■ **Como proceder**: Relacione todos os recursos de que o Brasil, segundo o trecho sobre as Forças Armadas brasileiras, possui reservas significativas.

■ **Trecho do documento**:
↓

Entre a defesa e o ataque: as FFAA brasileiras
em busca de uma postura para o futuro

 

Roberto Lopes
robertojlopes@hotmail.com

Jornalista especializado em assuntos militares.
Em 2000 graduou-se em Gestão e Planejamento de Defesa
no Colégio de Estudos de Defesa Hemisférica
da Universidade de Defesa Nacional dos Estados Unidos, em Washington.
Autor de vários livros, em 2001 lançou, em Washington, a monografia
“Oportunidades para Civis na Condução dos Assuntos
da Defesa Nacional: o Caso do Brasil”.

 
Sessenta e seis meses depois de o governo ter aprovado a Estratégia Nacional de Defesa, o dispositivo militar brasileiro ainda se divide entre iniciativas de inegável importância estratégica – como a elevação do status de sua flotilha de submarinos leves ao patamar de uma moderna força de ataque formada por navios convencionais e nucleares –, e programas emergenciais aptos a não mais do que amenizar as graves deficiências desse escudo protetor, como a recente (e tardia) seleção e aquisição (?) de 36 aeronaves de caça suecas – que só poderão ser considerados disponíveis em um prazo muito dilatado, superior a dez anos.

As vulnerabilidades brasileiras no setor são notórias, e sob alguns aspectos até constrangedoras, se considerarmos que desde os anos de 1990 Brasília vem postulando um assento permanente no Conselho de Segurança das Nações Unidas.

Dono de uma das dez maiores economias do planeta, e de reservas significativas de petróleo, urânio, nióbio e manganês – valiosas para qualquer desenvolvimento tecnológico –, o Brasil só agora começou a implantar uma rede de vigilância eletrônica nas suas fronteiras terrestres, constituída de sensores fixos e móveis, o monitoramento por meio de VANTs (veículos aéreos não tripulados), e a organização de destacamentos (frações de tropa) de pronta resposta.

↑

■ **Itens fornecidos**:
↓

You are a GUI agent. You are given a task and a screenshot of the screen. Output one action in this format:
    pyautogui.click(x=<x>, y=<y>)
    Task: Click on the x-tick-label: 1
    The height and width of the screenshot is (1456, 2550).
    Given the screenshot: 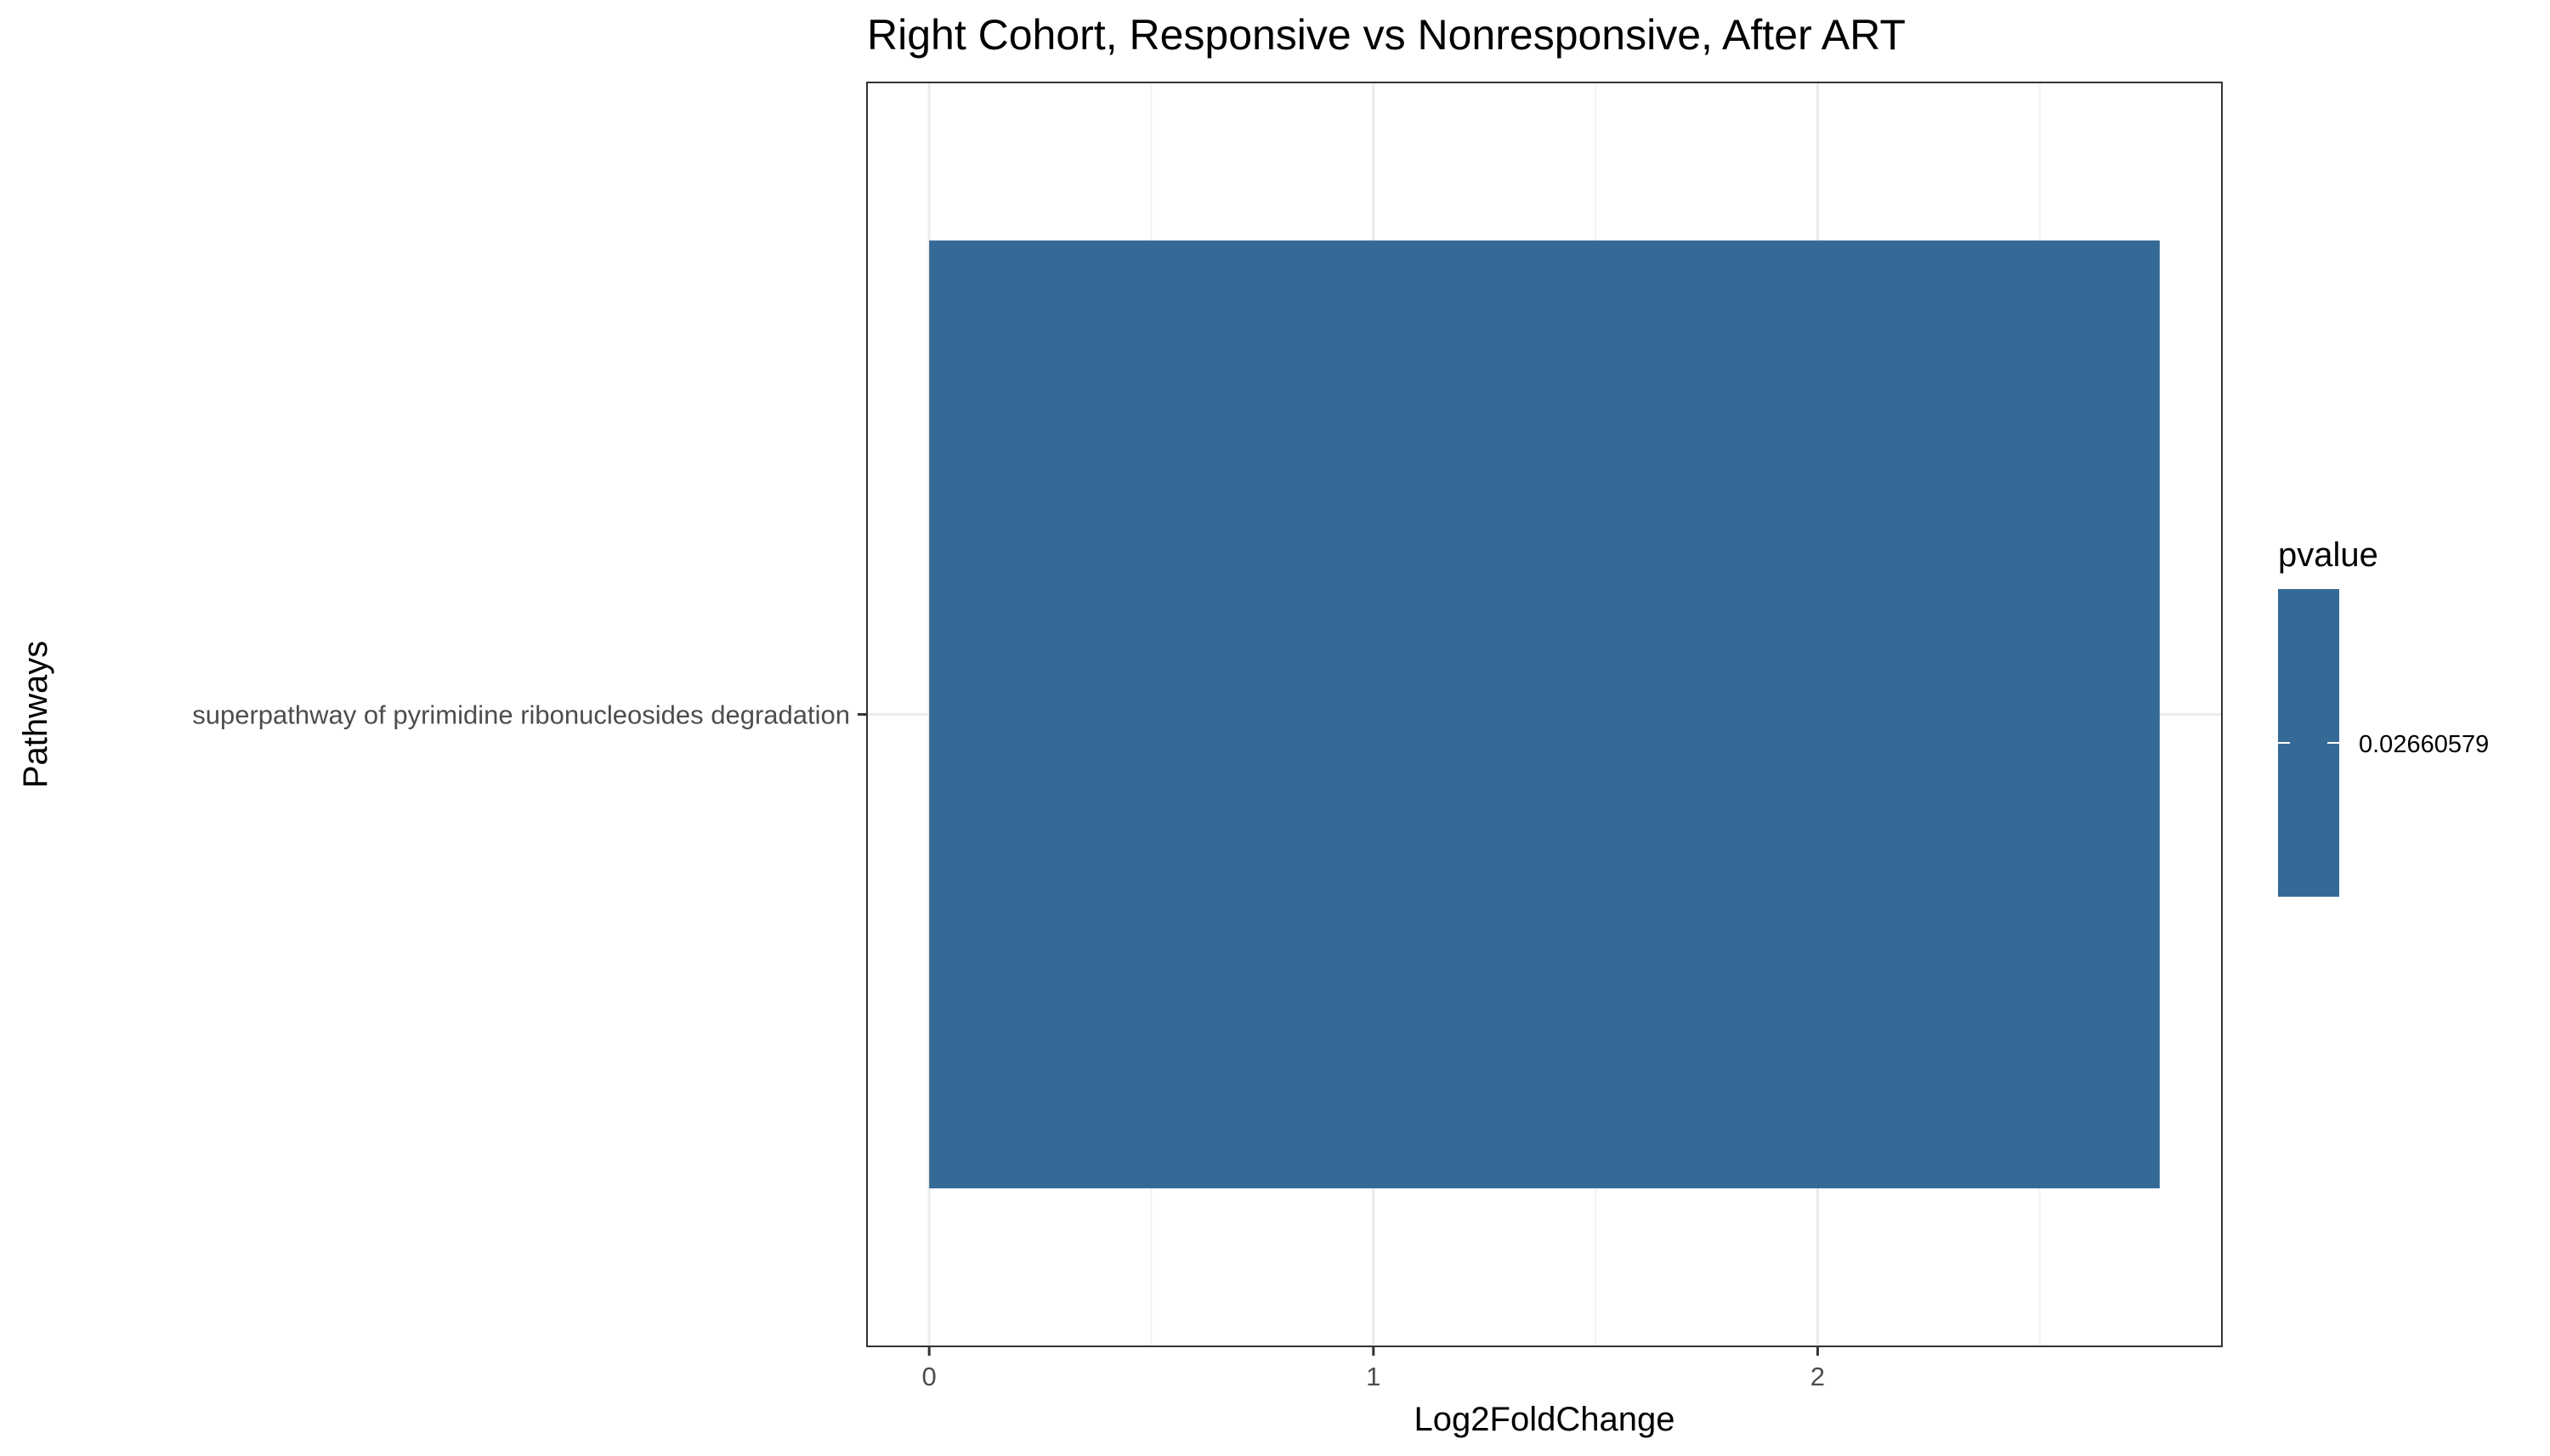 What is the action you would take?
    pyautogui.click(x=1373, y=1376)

↑
↓

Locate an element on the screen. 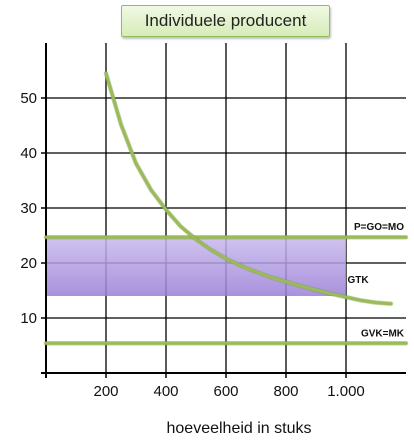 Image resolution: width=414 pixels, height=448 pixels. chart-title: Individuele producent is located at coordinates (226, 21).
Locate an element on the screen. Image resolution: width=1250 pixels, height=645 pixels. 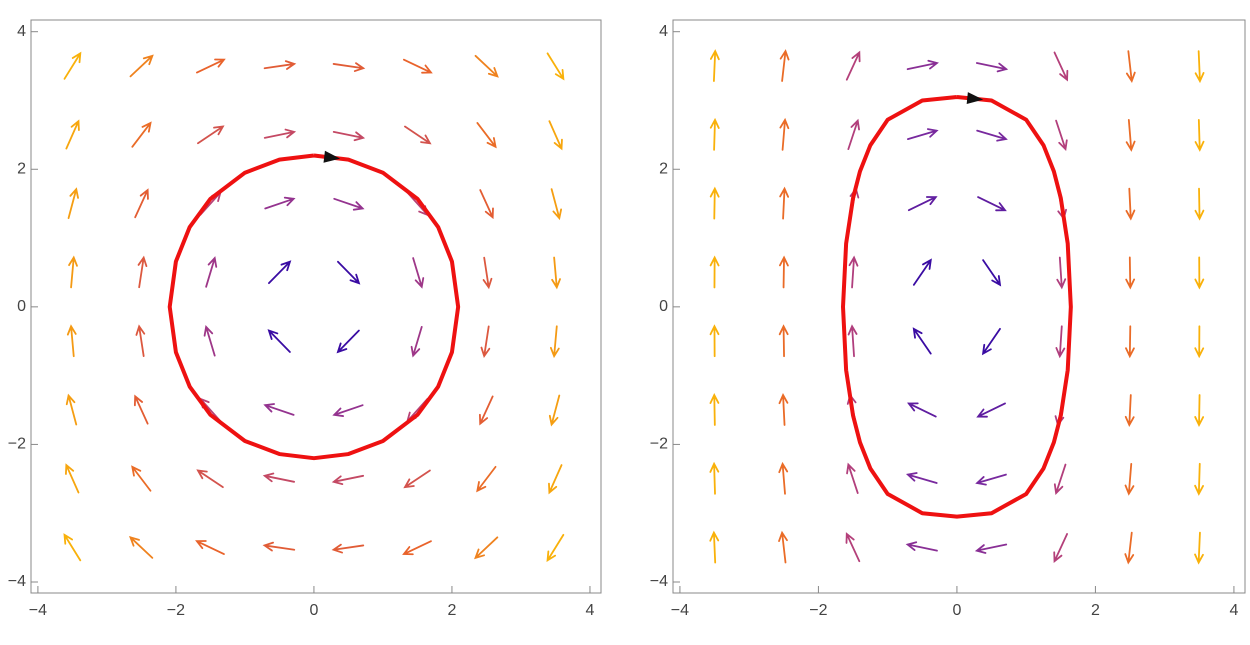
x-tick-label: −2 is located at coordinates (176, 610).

↑

■ **Resposta**: Petróleo, urânio, nióbio e manganês.